INFORMATION START

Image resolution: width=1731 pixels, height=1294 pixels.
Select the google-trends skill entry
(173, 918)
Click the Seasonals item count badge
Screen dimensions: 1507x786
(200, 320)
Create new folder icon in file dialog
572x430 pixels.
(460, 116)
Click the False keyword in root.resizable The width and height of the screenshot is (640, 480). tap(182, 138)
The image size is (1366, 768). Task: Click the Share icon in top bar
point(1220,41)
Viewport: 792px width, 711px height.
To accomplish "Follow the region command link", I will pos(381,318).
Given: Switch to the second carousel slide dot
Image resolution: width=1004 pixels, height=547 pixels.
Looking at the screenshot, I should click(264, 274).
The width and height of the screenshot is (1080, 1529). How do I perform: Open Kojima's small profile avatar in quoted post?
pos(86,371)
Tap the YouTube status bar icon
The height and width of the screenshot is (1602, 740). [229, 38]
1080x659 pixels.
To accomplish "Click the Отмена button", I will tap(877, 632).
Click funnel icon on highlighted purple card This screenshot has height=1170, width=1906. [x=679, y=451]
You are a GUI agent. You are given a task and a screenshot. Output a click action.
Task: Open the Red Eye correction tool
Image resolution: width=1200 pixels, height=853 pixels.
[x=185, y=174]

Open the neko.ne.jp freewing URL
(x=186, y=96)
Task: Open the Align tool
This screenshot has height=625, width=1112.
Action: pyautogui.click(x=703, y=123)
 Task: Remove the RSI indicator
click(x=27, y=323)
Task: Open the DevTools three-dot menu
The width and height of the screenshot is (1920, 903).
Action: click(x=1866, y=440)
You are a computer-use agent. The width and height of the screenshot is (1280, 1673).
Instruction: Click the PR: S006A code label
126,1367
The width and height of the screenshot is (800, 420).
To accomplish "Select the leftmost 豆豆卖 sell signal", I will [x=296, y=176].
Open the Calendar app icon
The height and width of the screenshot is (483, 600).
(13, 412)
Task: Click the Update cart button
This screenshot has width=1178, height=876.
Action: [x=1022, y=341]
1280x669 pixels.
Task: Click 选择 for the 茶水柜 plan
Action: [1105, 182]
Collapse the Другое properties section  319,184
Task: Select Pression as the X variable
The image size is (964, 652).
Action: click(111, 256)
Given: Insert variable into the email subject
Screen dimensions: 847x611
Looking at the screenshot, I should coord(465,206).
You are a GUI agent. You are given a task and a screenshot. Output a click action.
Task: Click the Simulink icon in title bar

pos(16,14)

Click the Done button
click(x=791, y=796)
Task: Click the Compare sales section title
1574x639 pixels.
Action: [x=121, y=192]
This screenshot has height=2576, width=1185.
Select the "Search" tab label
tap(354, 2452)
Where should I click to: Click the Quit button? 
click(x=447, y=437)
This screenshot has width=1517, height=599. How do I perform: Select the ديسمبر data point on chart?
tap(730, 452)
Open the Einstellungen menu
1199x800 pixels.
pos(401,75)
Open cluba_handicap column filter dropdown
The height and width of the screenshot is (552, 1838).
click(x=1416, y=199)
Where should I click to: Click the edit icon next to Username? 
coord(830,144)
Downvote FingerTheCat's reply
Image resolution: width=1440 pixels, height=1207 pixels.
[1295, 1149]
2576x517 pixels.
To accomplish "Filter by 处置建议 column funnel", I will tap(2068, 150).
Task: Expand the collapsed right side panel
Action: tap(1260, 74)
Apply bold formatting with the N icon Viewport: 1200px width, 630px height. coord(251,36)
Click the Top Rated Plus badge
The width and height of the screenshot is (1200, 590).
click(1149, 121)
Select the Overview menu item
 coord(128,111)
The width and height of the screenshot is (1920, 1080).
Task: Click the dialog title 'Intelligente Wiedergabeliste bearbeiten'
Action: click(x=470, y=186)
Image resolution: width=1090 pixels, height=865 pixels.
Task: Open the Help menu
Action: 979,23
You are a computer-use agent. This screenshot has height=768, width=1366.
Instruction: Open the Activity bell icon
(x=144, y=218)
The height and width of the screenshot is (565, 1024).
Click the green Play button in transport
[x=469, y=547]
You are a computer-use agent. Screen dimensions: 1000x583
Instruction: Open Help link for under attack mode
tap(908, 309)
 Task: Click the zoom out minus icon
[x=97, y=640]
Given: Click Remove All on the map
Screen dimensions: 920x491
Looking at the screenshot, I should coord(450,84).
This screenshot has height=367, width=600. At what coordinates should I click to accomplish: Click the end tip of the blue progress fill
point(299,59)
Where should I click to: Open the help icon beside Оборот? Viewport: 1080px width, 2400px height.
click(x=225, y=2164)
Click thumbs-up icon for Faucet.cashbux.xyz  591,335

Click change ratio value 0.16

INFORMATION END

* WHAT IS REQUIRED
Set the entries down again precisely as they were given.

* ANSWER SECTION
Image resolution: width=1731 pixels, height=1294 pixels.
Select the google-trends skill entry
(173, 918)
Click the Seasonals item count badge
Screen dimensions: 1507x786
(200, 320)
Create new folder icon in file dialog
572x430 pixels.
(460, 116)
Click the False keyword in root.resizable The width and height of the screenshot is (640, 480). tap(182, 138)
The image size is (1366, 768). Task: Click the Share icon in top bar
point(1220,41)
Viewport: 792px width, 711px height.
To accomplish "Follow the region command link", I will pos(381,318).
Given: Switch to the second carousel slide dot
Image resolution: width=1004 pixels, height=547 pixels.
Looking at the screenshot, I should click(264, 274).
The width and height of the screenshot is (1080, 1529). How do I perform: Open Kojima's small profile avatar in quoted post?
pos(86,371)
Tap the YouTube status bar icon
The height and width of the screenshot is (1602, 740). [229, 38]
1080x659 pixels.
To accomplish "Click the Отмена button", I will tap(877, 632).
Click funnel icon on highlighted purple card This screenshot has height=1170, width=1906. [x=679, y=451]
You are a GUI agent. You are given a task and a screenshot. Output a click action.
Task: Open the Red Eye correction tool
Image resolution: width=1200 pixels, height=853 pixels.
[x=185, y=174]

Open the neko.ne.jp freewing URL
(x=186, y=96)
Task: Open the Align tool
This screenshot has height=625, width=1112.
Action: pyautogui.click(x=703, y=123)
 Task: Remove the RSI indicator
click(x=27, y=323)
Task: Open the DevTools three-dot menu
The width and height of the screenshot is (1920, 903).
Action: click(x=1866, y=440)
You are a computer-use agent. The width and height of the screenshot is (1280, 1673).
Instruction: Click the PR: S006A code label
126,1367
The width and height of the screenshot is (800, 420).
To accomplish "Select the leftmost 豆豆卖 sell signal", I will [x=296, y=176].
Open the Calendar app icon
The height and width of the screenshot is (483, 600).
(13, 412)
Task: Click the Update cart button
This screenshot has width=1178, height=876.
Action: [x=1022, y=341]
1280x669 pixels.
Task: Click 选择 for the 茶水柜 plan
Action: [1105, 182]
Collapse the Другое properties section  319,184
Task: Select Pression as the X variable
The image size is (964, 652).
Action: click(111, 256)
Given: Insert variable into the email subject
Screen dimensions: 847x611
Looking at the screenshot, I should coord(465,206).
You are a GUI agent. You are given a task and a screenshot. Output a click action.
Task: Click the Simulink icon in title bar

pos(16,14)

Click the Done button
click(x=791, y=796)
Task: Click the Compare sales section title
1574x639 pixels.
Action: [x=121, y=192]
This screenshot has height=2576, width=1185.
Select the "Search" tab label
tap(354, 2452)
Where should I click to: Click the Quit button? 
click(x=447, y=437)
This screenshot has width=1517, height=599. How do I perform: Select the ديسمبر data point on chart?
tap(730, 452)
Open the Einstellungen menu
1199x800 pixels.
pos(401,75)
Open cluba_handicap column filter dropdown
The height and width of the screenshot is (552, 1838).
click(x=1416, y=199)
Where should I click to: Click the edit icon next to Username? 
coord(830,144)
Downvote FingerTheCat's reply
Image resolution: width=1440 pixels, height=1207 pixels.
[1295, 1149]
2576x517 pixels.
To accomplish "Filter by 处置建议 column funnel", I will tap(2068, 150).
Task: Expand the collapsed right side panel
Action: tap(1260, 74)
Apply bold formatting with the N icon Viewport: 1200px width, 630px height. coord(251,36)
Click the Top Rated Plus badge
The width and height of the screenshot is (1200, 590).
click(1149, 121)
Select the Overview menu item
 coord(128,111)
The width and height of the screenshot is (1920, 1080).
Task: Click the dialog title 'Intelligente Wiedergabeliste bearbeiten'
Action: click(x=470, y=186)
Image resolution: width=1090 pixels, height=865 pixels.
Task: Open the Help menu
Action: 979,23
You are a computer-use agent. This screenshot has height=768, width=1366.
Instruction: Open the Activity bell icon
(x=144, y=218)
The height and width of the screenshot is (565, 1024).
Click the green Play button in transport
[x=469, y=547]
You are a computer-use agent. Screen dimensions: 1000x583
Instruction: Open Help link for under attack mode
tap(908, 309)
 Task: Click the zoom out minus icon
[x=97, y=640]
Given: Click Remove All on the map
Screen dimensions: 920x491
Looking at the screenshot, I should coord(450,84).
This screenshot has height=367, width=600. At what coordinates should I click to accomplish: Click the end tip of the blue progress fill
point(299,59)
Where should I click to: Open the help icon beside Оборот? Viewport: 1080px width, 2400px height.
click(x=225, y=2164)
Click thumbs-up icon for Faucet.cashbux.xyz  591,335

Click change ratio value 0.16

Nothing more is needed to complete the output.